Директриса распахнула дверь, молча вошла в класс, осмотрела широко стены - и заорала, приказав все тут же убрать… Была она не напугана - а разгневана страхом. Учитель застыл, ничего не услышал. Она приказала ученику - но в его присутствии никто бы не посмел это сделать. Карандаш спокойно произнес: "Это репродукции картин великих художников, хранящихся в советских музеях". И несчастная опустошенно застыла… Потом она бросилась куда-то звонить. Весь день в школе царил переполох, как будто здание горело и дымило. Кто-то приехал - и, осмотрев стены, уехал. Карандаша куда-то вызывали и о чем-то с ним беседовали - но репродукции остались на своем месте. Директор школы, казалось, сама же проверяла их сохранность что ни день - распахивала дверь, входила и, убедившись, что в ее отсутствие ничего не подменили, разрешала продолжить урок. Может быть, мстила. Карандаш замолкал - но ее появление встречал уже со спешащей покорной благодарностью за внимание.

Можно было услышать, что школа не дворец пионеров… И его, похоже, не волновала чья-то успеваемость… Он был холодно безразличен ко всему, что не имело отношения к его работе, и брезгливо-раздражителен, если постороннее отвлекало от нее же его учеников. Эту заповедь они усвоили первой. Учились - на уроках. В студию - приходили работать. И поэтому же бросали, уходили. После воодушевленных походов толпой в изостудию очень скоро с учителем осталась горстка, как он же внушал, "лучших из лучших".
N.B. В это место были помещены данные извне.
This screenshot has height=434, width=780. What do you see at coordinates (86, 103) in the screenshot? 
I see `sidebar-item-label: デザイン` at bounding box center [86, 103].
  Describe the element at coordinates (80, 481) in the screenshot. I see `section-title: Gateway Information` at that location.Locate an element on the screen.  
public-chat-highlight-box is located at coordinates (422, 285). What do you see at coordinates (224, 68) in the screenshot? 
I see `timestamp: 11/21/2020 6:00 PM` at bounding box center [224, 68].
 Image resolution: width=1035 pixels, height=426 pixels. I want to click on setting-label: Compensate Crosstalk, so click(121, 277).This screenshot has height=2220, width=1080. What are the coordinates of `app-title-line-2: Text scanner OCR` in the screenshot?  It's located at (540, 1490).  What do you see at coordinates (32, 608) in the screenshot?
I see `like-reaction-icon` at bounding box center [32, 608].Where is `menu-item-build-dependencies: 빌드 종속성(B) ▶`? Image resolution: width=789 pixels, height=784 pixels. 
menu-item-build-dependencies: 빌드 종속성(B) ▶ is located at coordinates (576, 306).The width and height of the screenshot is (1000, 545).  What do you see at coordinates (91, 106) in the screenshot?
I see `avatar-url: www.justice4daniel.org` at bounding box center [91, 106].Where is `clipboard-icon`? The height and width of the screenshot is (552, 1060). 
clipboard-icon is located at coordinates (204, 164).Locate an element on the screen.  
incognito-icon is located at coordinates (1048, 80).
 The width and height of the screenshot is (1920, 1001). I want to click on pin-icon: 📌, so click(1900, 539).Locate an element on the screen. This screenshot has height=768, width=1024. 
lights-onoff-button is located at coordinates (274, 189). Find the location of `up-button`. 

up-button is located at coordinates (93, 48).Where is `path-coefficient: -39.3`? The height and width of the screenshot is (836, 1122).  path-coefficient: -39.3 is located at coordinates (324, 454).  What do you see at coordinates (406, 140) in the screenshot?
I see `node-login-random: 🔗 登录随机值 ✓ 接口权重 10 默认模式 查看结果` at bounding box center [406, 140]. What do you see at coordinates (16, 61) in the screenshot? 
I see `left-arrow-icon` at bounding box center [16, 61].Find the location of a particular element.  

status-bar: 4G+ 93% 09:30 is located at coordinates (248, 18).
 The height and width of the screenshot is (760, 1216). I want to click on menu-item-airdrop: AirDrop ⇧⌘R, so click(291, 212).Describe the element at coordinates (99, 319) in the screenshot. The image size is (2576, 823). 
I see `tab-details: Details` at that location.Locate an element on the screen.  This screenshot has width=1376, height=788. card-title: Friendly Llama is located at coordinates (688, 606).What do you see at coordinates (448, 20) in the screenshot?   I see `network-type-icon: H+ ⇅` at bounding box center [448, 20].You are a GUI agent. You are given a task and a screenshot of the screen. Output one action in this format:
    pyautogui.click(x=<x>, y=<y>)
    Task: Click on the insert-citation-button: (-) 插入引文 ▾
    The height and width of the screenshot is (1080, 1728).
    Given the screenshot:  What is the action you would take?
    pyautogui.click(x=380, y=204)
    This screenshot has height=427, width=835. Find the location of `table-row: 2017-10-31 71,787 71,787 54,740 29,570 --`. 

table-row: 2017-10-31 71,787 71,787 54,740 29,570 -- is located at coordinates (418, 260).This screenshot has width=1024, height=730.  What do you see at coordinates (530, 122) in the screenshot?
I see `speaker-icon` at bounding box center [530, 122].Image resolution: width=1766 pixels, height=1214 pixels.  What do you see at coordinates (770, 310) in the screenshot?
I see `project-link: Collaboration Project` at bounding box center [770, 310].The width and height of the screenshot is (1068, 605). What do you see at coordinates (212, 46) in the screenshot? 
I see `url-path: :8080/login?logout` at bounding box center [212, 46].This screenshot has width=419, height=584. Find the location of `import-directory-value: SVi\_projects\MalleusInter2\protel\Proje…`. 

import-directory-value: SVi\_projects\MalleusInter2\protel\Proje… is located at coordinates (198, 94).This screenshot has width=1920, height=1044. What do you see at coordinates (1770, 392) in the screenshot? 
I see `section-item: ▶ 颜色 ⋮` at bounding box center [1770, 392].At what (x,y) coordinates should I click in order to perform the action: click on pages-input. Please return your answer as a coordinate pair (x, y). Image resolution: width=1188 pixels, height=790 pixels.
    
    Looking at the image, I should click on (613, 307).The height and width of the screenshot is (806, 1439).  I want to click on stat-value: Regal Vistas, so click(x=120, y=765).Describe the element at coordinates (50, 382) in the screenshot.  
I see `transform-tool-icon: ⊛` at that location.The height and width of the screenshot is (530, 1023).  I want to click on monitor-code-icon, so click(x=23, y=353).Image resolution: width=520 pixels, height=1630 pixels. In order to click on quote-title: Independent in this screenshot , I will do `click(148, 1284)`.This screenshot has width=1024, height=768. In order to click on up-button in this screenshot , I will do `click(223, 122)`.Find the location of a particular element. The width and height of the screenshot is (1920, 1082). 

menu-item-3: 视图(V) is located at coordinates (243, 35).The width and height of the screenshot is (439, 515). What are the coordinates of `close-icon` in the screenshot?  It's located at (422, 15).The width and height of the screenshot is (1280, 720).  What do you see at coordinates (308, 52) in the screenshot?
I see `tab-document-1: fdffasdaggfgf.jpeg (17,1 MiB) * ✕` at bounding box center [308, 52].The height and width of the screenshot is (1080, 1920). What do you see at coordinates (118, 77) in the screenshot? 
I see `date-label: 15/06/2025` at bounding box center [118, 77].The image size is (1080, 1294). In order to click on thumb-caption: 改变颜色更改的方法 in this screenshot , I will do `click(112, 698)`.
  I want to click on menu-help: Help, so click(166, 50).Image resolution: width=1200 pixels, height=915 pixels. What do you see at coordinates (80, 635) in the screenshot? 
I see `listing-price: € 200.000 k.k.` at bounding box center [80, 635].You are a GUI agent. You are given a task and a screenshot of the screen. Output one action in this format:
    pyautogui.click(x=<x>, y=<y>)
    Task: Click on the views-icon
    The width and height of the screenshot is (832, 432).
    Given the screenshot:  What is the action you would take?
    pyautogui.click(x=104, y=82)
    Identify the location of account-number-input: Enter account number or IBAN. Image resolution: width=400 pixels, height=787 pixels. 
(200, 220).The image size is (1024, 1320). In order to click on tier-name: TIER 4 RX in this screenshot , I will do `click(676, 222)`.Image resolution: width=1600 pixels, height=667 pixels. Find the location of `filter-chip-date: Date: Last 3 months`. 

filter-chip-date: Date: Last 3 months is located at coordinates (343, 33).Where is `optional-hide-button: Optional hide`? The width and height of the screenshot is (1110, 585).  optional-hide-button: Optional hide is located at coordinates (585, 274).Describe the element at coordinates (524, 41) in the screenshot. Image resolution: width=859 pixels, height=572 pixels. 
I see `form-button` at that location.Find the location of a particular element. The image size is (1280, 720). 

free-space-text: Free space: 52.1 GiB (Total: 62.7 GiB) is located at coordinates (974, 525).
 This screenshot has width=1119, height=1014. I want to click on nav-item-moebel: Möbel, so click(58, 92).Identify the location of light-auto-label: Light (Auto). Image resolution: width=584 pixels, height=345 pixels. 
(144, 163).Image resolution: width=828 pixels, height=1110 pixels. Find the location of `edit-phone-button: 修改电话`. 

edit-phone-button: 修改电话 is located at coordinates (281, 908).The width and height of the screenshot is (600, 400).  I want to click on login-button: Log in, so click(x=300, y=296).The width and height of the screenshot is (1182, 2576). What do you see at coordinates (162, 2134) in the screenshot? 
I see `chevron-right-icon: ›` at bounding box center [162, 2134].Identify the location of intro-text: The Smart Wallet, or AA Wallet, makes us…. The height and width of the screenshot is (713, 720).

И они зачем-то были нужны Карандашу. Вечерами это был резкий до грубости судья. Бескомпромиссный, не прощающий ошибок. Все прощал он, по его словам, "дуракам". И если кто-то сдавался, ломался - казалось, даже радовался. Иногда он так и начинал занятие: "Ну, что же… Сегодня у нас нет желающих записаться в посредственности?".

"Надо смешивать краски не на палитре, а на холсте!".

"Живопись - это пот и кровь!".

И он же прилежно отчитывался об успехах: "Работы наших студийцев заняли первое место". И только первое! Почетные грамоты, дипломы, кубки творческих олимпиад… Ученики его студии работали: юным художникам доверяли оформлять самое святое - а он рукой мастера подправлял радостную лучистую мазню и портреты вождей. Это было важно, нужно - потому что было работой. Учитель-новатор. Кабинет изобразительного искусства. По боковой стене, вверху, над стендами с творениями учащихся, располагаются репродукции и портреты великих. Вместо парт, похожих на скелеты каких-то недоразвитых животных, - умные столы для проведения занятий по живописи и графике… Они даже расставлены не рядами, а как бы освобождая место для чего-то важного и общего. На полках секционных шкафов, где прежде зияла хамская нагота, - "Библиотека юного художника". Номера журнала "Юный художник", диафильмы, диапозитивы музейных шедевров в пронумерованных коробочках, картотека справочной литературы, а на почетном месте: "Энциклопедический словарь юного художника". И еще это чудо в виде складных мольбертов, подставок для натюрмортов, чертежных инструментов, диапроектора… Пугавшие своей необычностью уроки - теперь как образцовые перенимали восторженные учителя, присутствуя целыми делегациями в классе, как если бы его трудом выстлан был путь к успеху для всех.

Уроки красоты. Уроки фантазии. Беседы об искусстве. И этот, образцово-показательный: "осязательное моделирование"…

Стоп. "Ощущение", "впечатление" - его слова. И еще это: "воображение"… Да, и это "замирание"… Мгновение, парализующее волю, потому что оно прекрасно… Но как же он был - нет, не прав, а чуток, все понимая; живопись - это сама красота, но не изображение ее распрекрасное, а свет, состояние света!

Мы замираем - и видим как мгновение свет, ведь это так просто! Тот, что не исчезает, во все проникает, все помнит, все чувствует, все знает, но это свет, наш свет, в котором вся жизнь, и даже вся наша жизнь, нет, вы понимаете это, понимаете!